Ad esempio, a Brescia su 50 consiglieri eletti, 22 furono della Dc, 13 del Psiup, 12 del Pci, due del Pli e uno della Concentrazione democratica (Pri e Pdl). I risultati delle amministrative del 1951 non si discostano dai risultati nazionali che vedono un'ulteriore crescita dei partiti di centro e dunque sono contrassegnate dalla continuità, anzi dall'aumento dei comuni amministrati dalla Dc (ben 145 su un totale di 164). Con il 1951 il clima di forte contrapposizione che aveva caratterizzato anche la vita amministrativa soprattutto dopo il 1948 tra Dc e le sinistre, pur non venendo meno (lo si vede dai numerosi interventi del "Cittadino", della "Voce del popolo" e della "Verità", ma anche del "Giornale di Brescia", decisamente schierato dalla parte della Dc e su posizioni totalmente anticomuniste), si evolve verso un lungo predominio politico della Democrazia Cristiana, gestito con sapiente mediazione dal sindaco Boni, confermato dopo questa e tante altre elezioni.

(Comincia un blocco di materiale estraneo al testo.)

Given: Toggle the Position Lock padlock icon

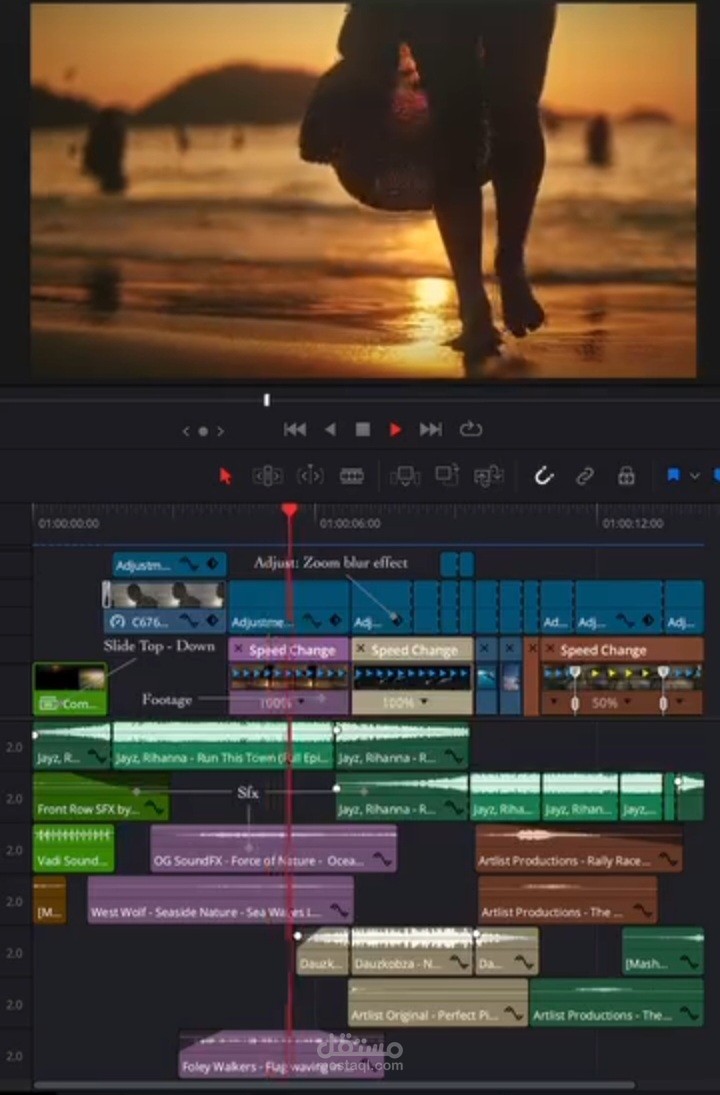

Purtroppo mancano per il Bresciano, a differenza di altre province, quelle ricerche di carattere sociologico che potrebbero dire molto sulle élites politiche locali. Si può portare un solo esempio. A Brescia, dopo le elezioni del 1951, nel Consiglio sono presenti su 50 eletti ben 18 professionisti (medici, avvocati, ingegneri), tre casalinghe, le uniche donne, e un solo operaio che, contrariamente a quanto ci si potrebbe attendere, fa parte della DC.